Data>
[Start of Attachment]

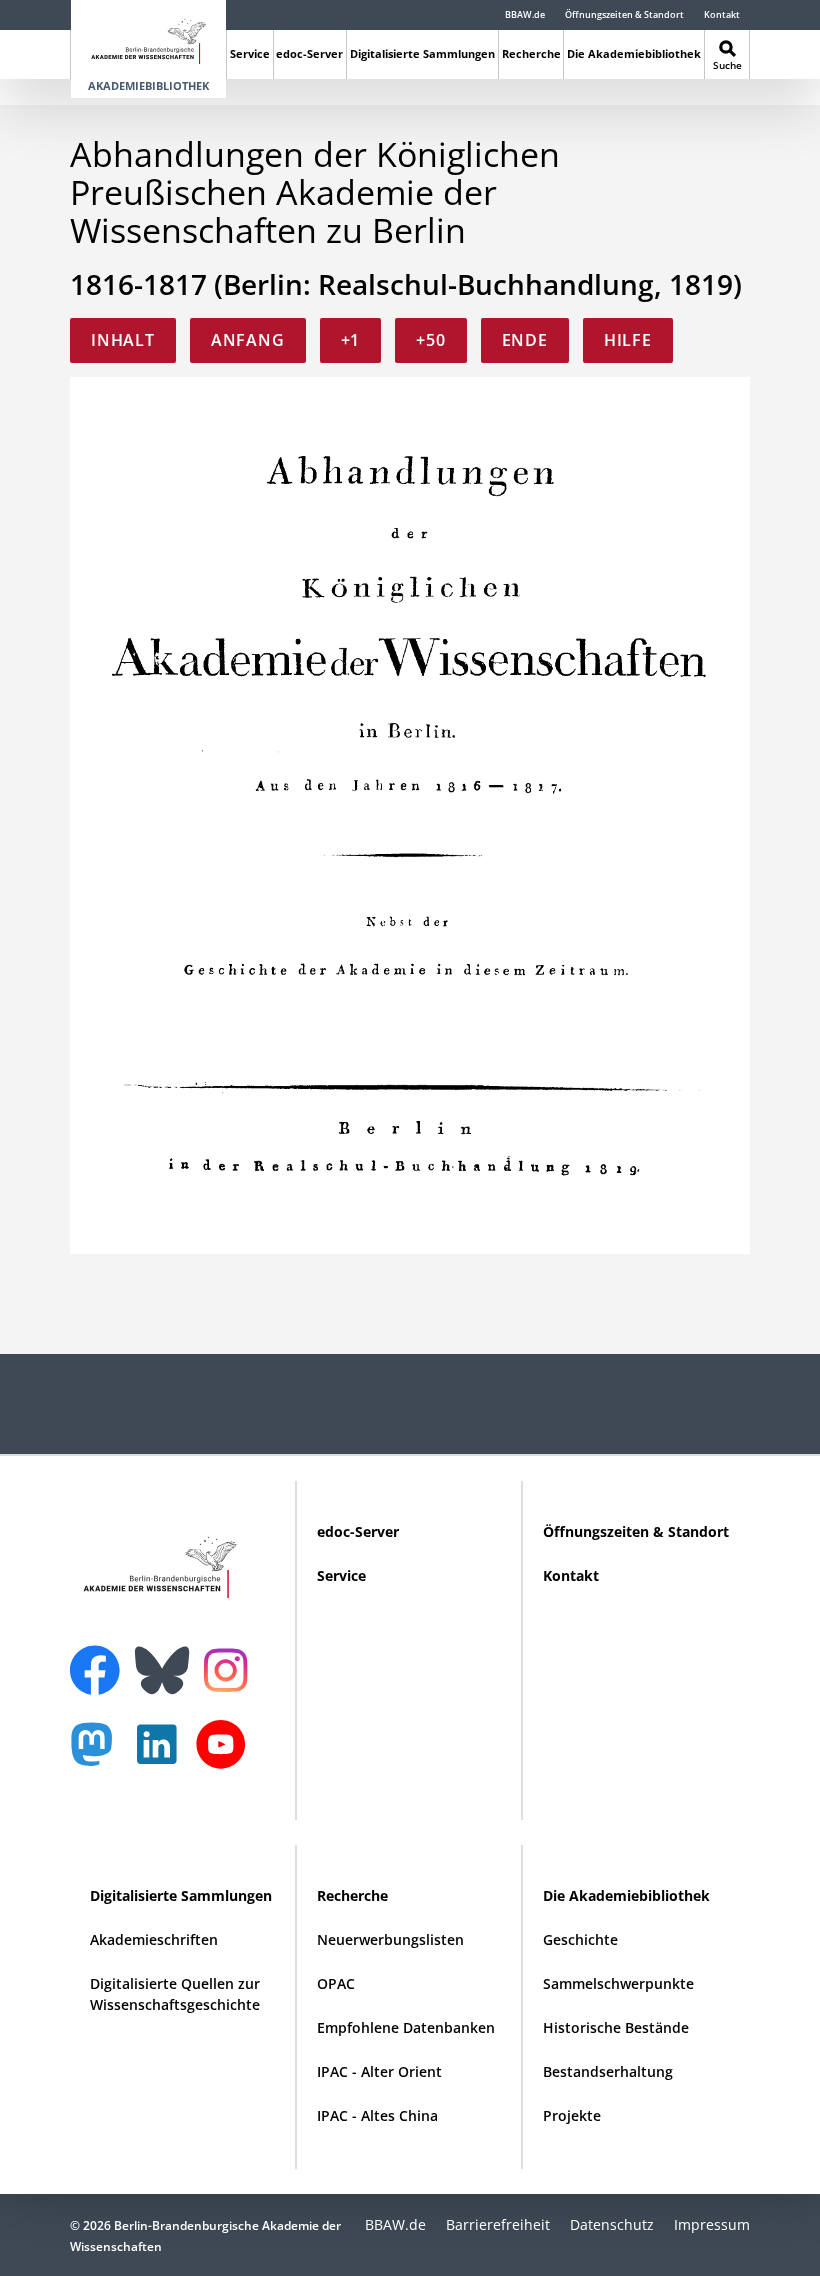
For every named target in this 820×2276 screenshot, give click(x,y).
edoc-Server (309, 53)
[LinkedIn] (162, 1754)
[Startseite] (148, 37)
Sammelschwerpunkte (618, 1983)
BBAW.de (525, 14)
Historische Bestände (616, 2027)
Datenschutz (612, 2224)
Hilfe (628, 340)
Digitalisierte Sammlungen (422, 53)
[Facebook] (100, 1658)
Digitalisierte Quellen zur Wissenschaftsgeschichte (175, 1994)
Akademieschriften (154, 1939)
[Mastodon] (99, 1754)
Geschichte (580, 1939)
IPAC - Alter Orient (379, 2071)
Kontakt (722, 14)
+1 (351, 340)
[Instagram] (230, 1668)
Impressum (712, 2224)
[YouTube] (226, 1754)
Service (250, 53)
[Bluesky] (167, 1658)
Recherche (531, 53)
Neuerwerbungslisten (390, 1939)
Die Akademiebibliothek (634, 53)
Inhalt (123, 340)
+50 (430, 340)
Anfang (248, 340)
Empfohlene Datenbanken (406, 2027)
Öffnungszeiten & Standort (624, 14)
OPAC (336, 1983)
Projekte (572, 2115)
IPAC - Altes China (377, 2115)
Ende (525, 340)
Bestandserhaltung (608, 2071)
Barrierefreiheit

[End of Attachment]
[Start of Attachment]

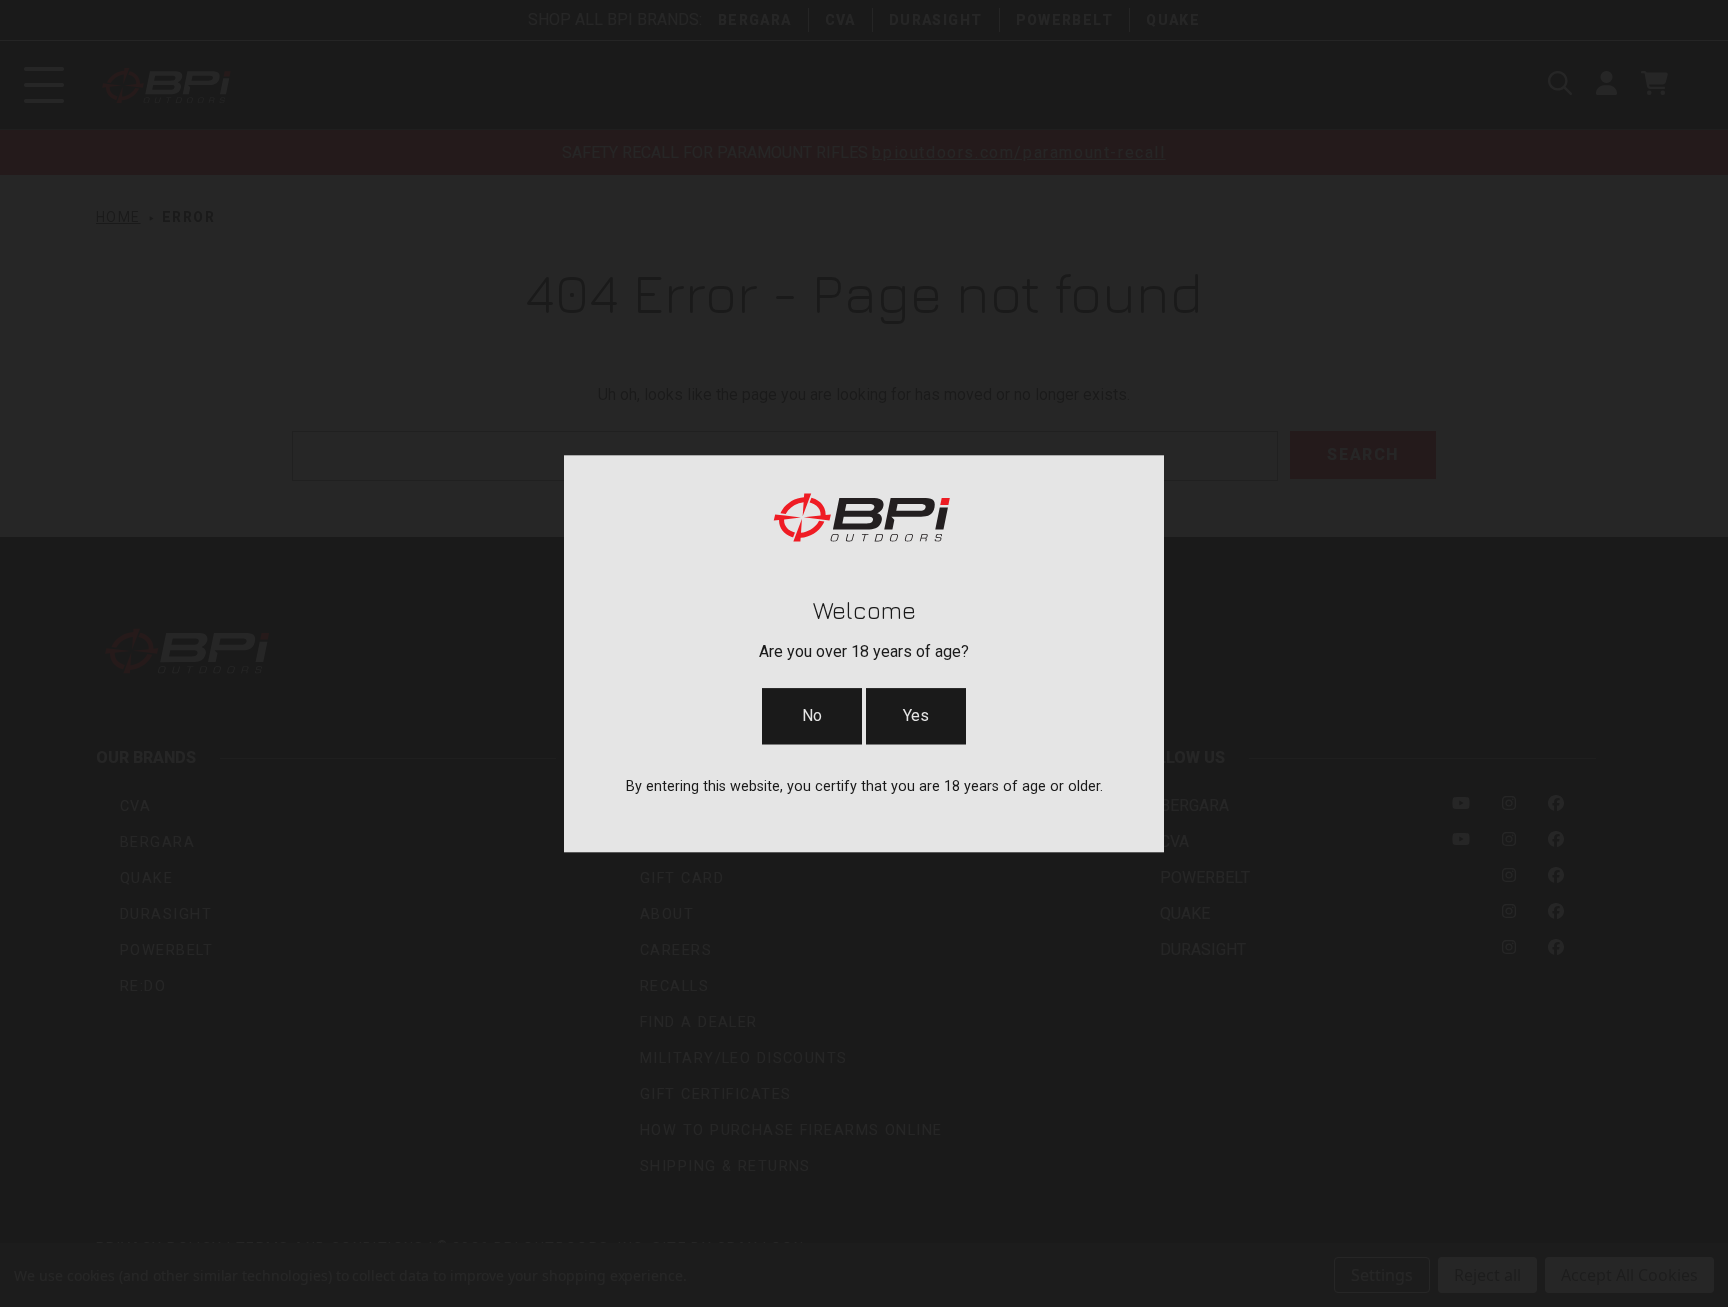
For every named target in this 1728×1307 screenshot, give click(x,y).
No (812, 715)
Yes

[End of Attachment]

Task prompt>
Reproduce only the lines above, starting at the line with "Kontakt (722, 14)" and ending at the line with "Barrierefreiheit", exactly as written.

Task answer>
Kontakt (722, 14)
+1 (351, 340)
[Instagram] (230, 1668)
Impressum (712, 2224)
[YouTube] (226, 1754)
Service (250, 53)
[Bluesky] (167, 1658)
Recherche (531, 53)
Neuerwerbungslisten (390, 1939)
Die Akademiebibliothek (634, 53)
Inhalt (123, 340)
+50 (430, 340)
Anfang (248, 340)
Empfohlene Datenbanken (406, 2027)
Öffnungszeiten & Standort (624, 14)
OPAC (336, 1983)
Projekte (572, 2115)
IPAC - Altes China (377, 2115)
Ende (525, 340)
Bestandserhaltung (608, 2071)
Barrierefreiheit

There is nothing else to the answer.